__PROBLEM REQUIREMENTS__
Which lines of the entries below hold the word "agent"? Report each of them.

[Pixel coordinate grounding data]
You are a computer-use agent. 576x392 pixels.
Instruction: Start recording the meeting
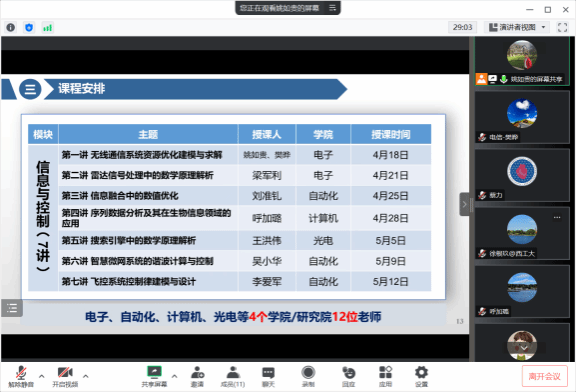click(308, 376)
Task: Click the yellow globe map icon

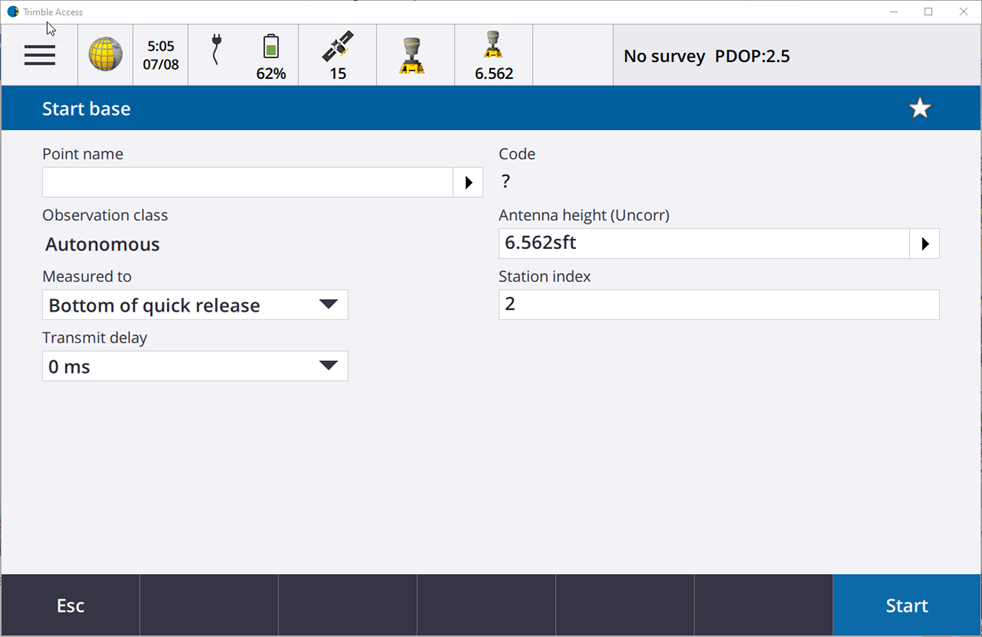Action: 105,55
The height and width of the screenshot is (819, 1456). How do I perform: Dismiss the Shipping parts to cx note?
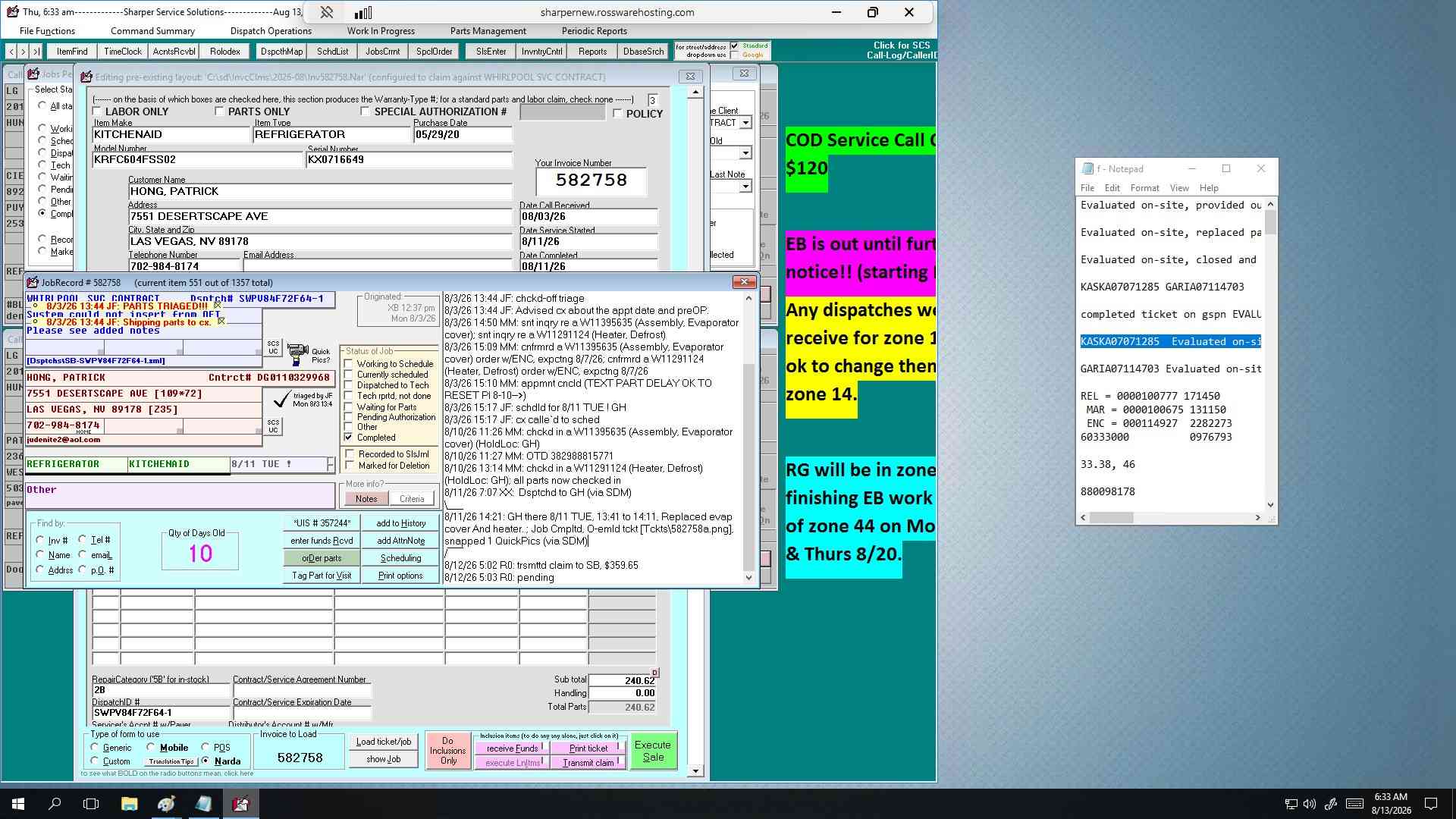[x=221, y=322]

==

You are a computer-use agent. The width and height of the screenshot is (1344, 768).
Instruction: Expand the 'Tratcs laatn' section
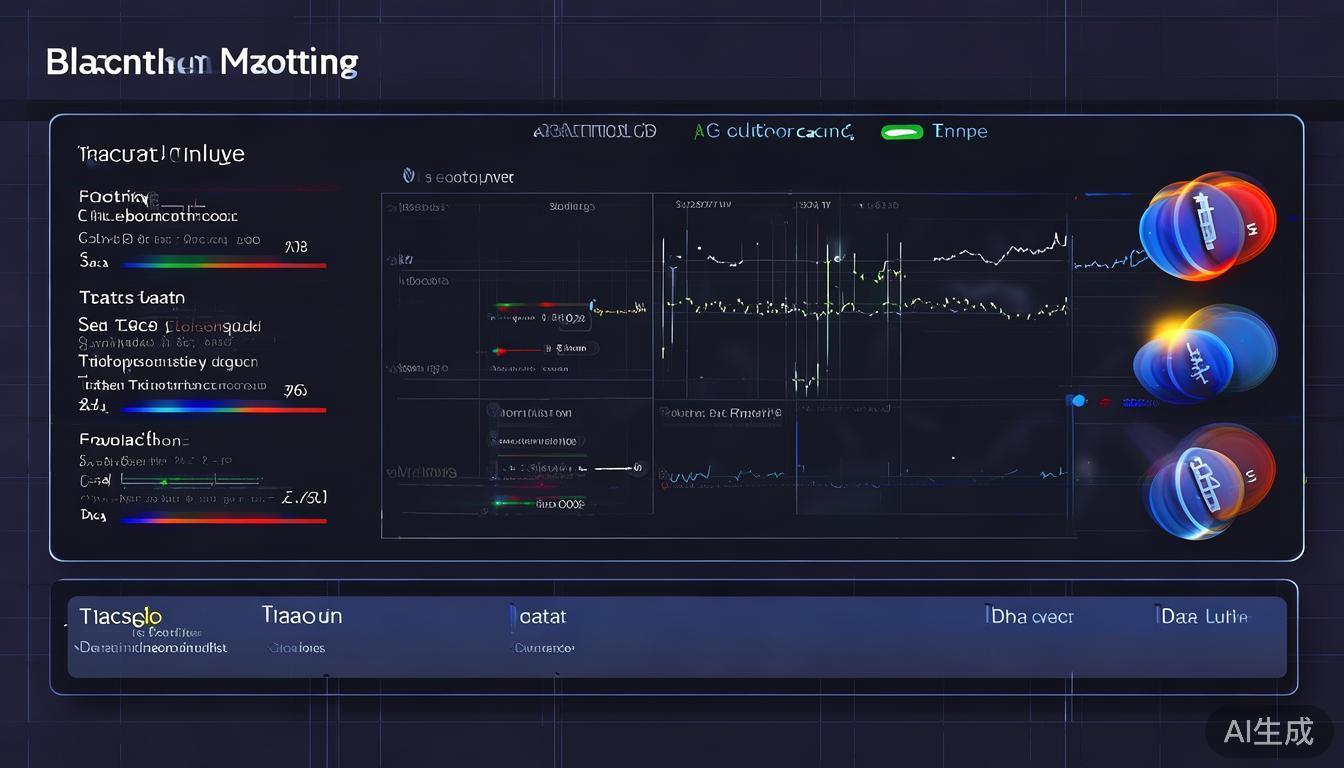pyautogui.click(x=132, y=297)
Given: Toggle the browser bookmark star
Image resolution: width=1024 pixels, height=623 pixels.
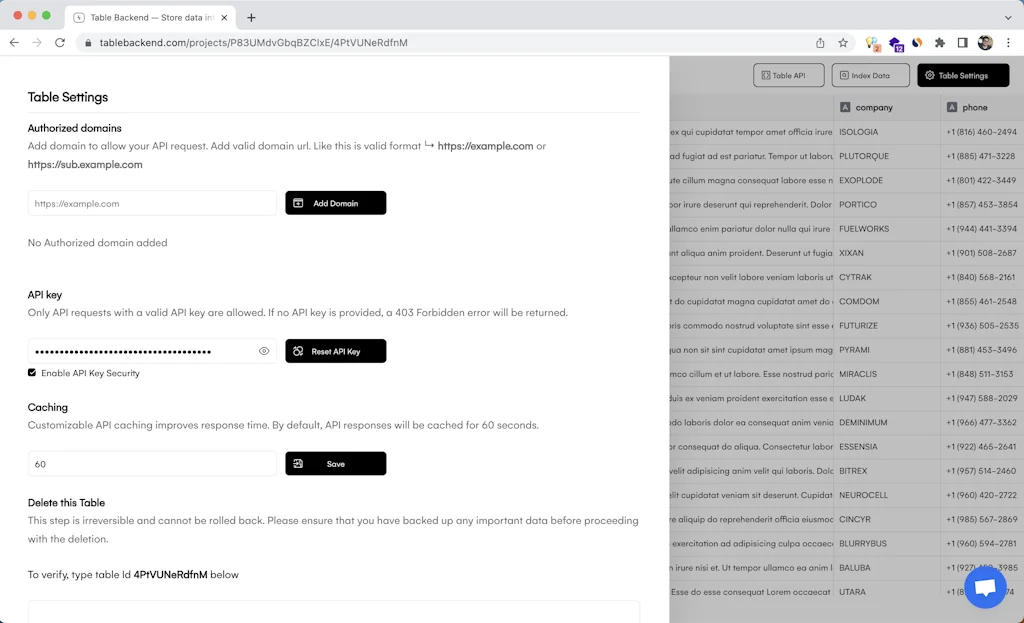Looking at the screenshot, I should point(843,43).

---

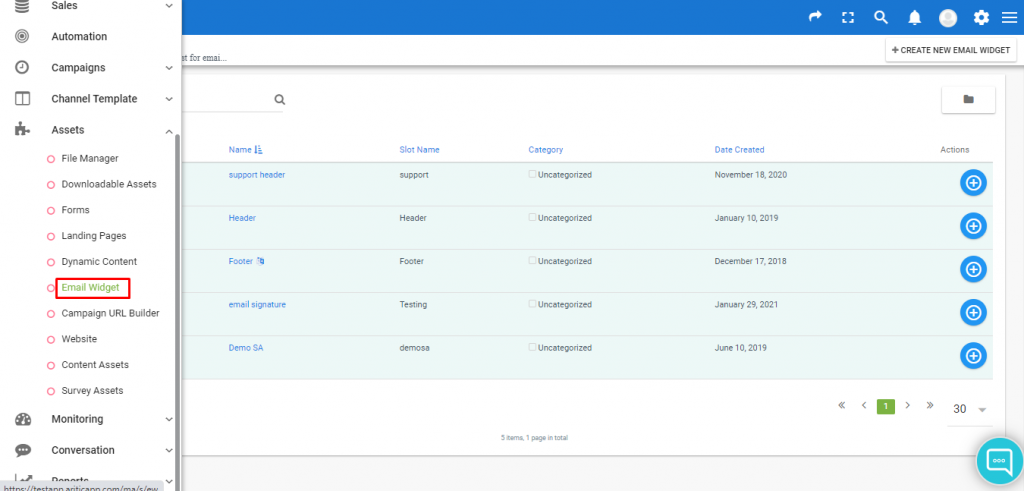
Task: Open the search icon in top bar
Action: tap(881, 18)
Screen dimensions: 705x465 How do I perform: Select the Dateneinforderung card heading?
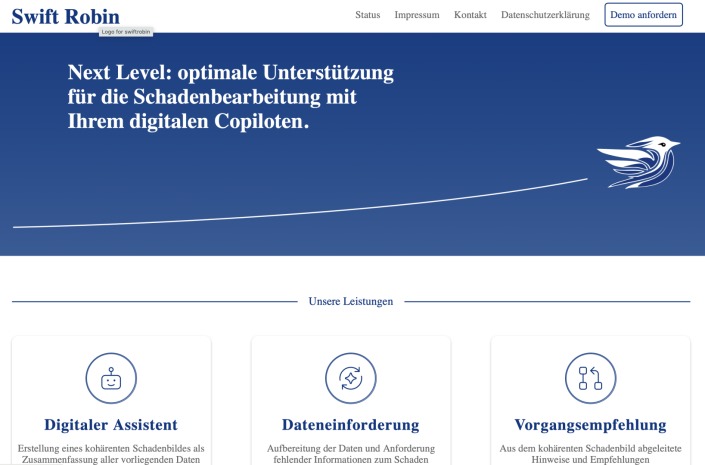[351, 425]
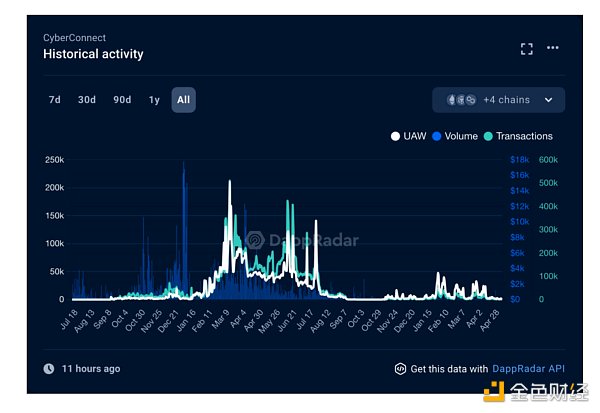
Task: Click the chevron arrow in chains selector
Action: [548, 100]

__TASK RESPONSE__
You are a computer-use agent. 576x392 pixels.
You are a computer-use agent. The width and height of the screenshot is (1344, 768).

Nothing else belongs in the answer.